What’s in Paleo Jambalaya?
ANDOUILLE OR KIELBASA SAUSAGE. Andouille is more traditional than kielbasa, but it *is* pretty spicy. If you have a low spice tolerance or are serving kids who do, I recommend going the kielbasa route.
SHRIMP. Technically optional, but I love to add it when I can. I only use half a pound of shrimp (thawed from frozen is fine!), but it feels a little more like traditional jambalaya when I include them.
THE TRINITY. The Cajun “holy trinity” is a mixture of onion, celery, and bell peppers. They provide an amazing base of flavor that’s different from the mirepoix in other cuisines.
DICED TOMATOES. I use canned tomatoes for ease, and prefer fire-roasted tomatoes, if you can find them. There’s no spice to them, they’ve simply been roasted first, so the flavor feels a bit more developed and less “tinny” than other canned tomatoes.

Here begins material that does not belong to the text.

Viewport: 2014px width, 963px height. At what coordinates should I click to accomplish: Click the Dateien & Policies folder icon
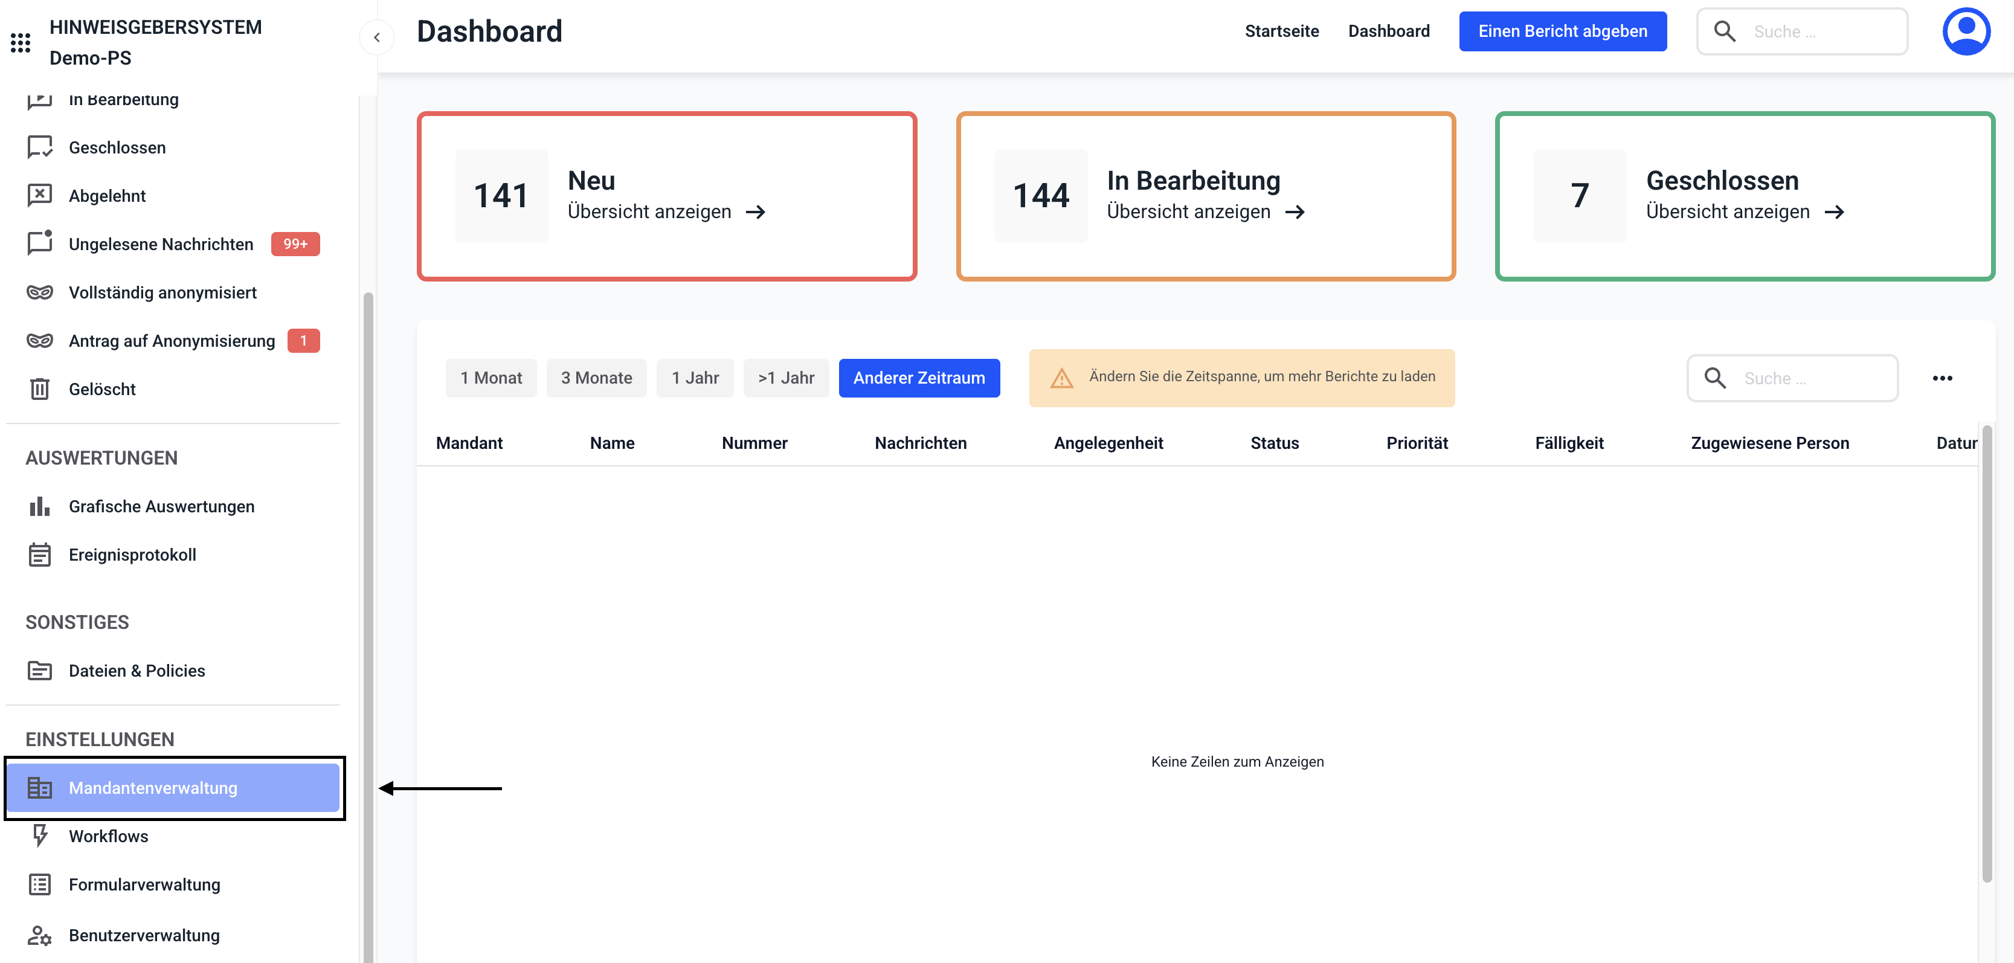click(x=39, y=671)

CAJUN SEASONING. I go the easy route by choosing a store-bought blend (like this or this), but you can absolutely make your own. Cajun seasoning tends to include chili powder, cayenne, paprika, thyme, oregano, garlic, onion, pepper and salt.

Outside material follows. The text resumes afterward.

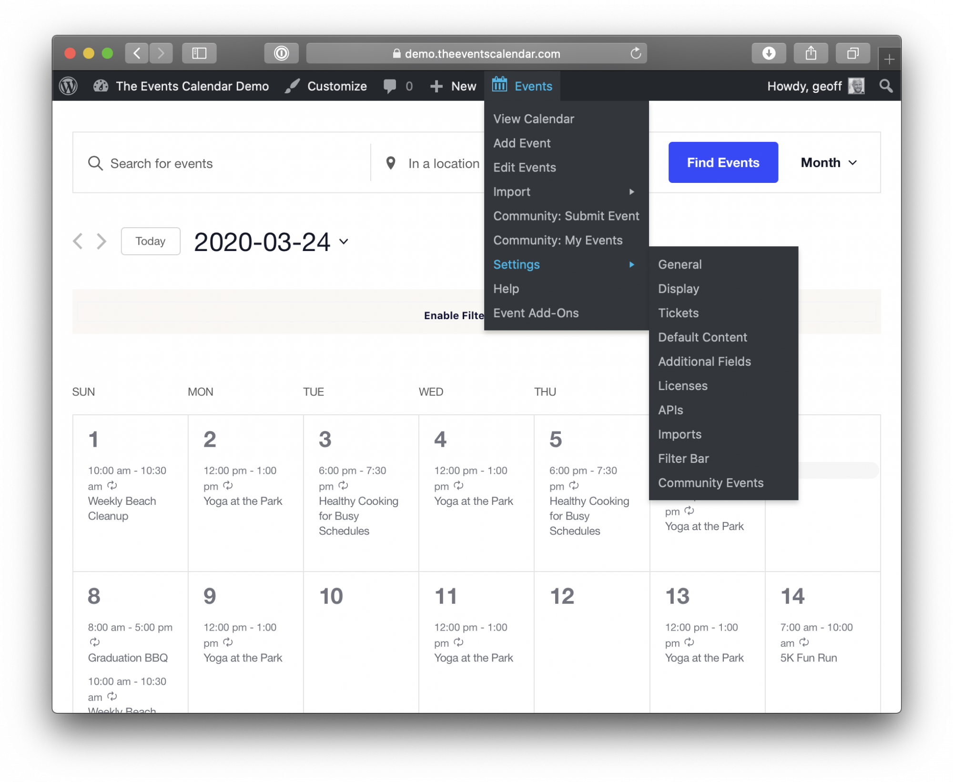Open the WordPress logo menu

CAULIFLOWER RICE. Here’s our grain free substitute! I most often use frozen cauliflower rice (sometimes labeled “riced cauliflower”). It’s easy to keep on hand and works great! Need to make your own? Here’s how.
BROTH. You can use whatever you like–veggie and chicken are my two favorites. You won’t need as much for paleo jambalaya as you do for traditional jambalaya, since cauliflower rice won’t absorb it like regular rice does.
GARNISHES. Optional, but I love ’em! I finish my paleo jambalaya with a sprinkle of sliced green onions and chopped herbs, like parsley, or (non-traditional) cilantro. The pretty pop of green looks great, and I love the light, fresh flavor they bring to the deeper, more rich flavors of jambalaya.
FAQ + Tips for Perfect Paleo Jambalaya
I’m not paleo. Can I make it with regular rice? Unfortunately, the ratios won’t be the same. Rice will absorb liquid, where cauliflower rice really won’t. I’d recommend another recipe if you want a traditional jambalaya with rice.
Feel free to use frozen! I love using frozen cauliflower rice. It’s super convenient to have a bag in my freezer at all times, and it saves me a step of prep. Plus, the pre-grated ones seem to have a more consistent texture than when I’ve made it myself. If it fits your budget, I recommend buying pre-made. Otherwise, you can make it yourself.
Make it more or less spicy. You can control the heat a bit by monitoring your ingredients. For less heat, use kielbasa instead of Andouille sausage, and start with 2 tsp. Cajun seasoning instead of 3-4. For more heat, use Andouille, 3-4 tsp Cajun seasoning, and consider using diced tomatoes with green chiles for even more kick!
Whole30 notes. If you’re making this for Whole30, double check your sausage, tomatoes, broth, and seasoning for compliant ingredients.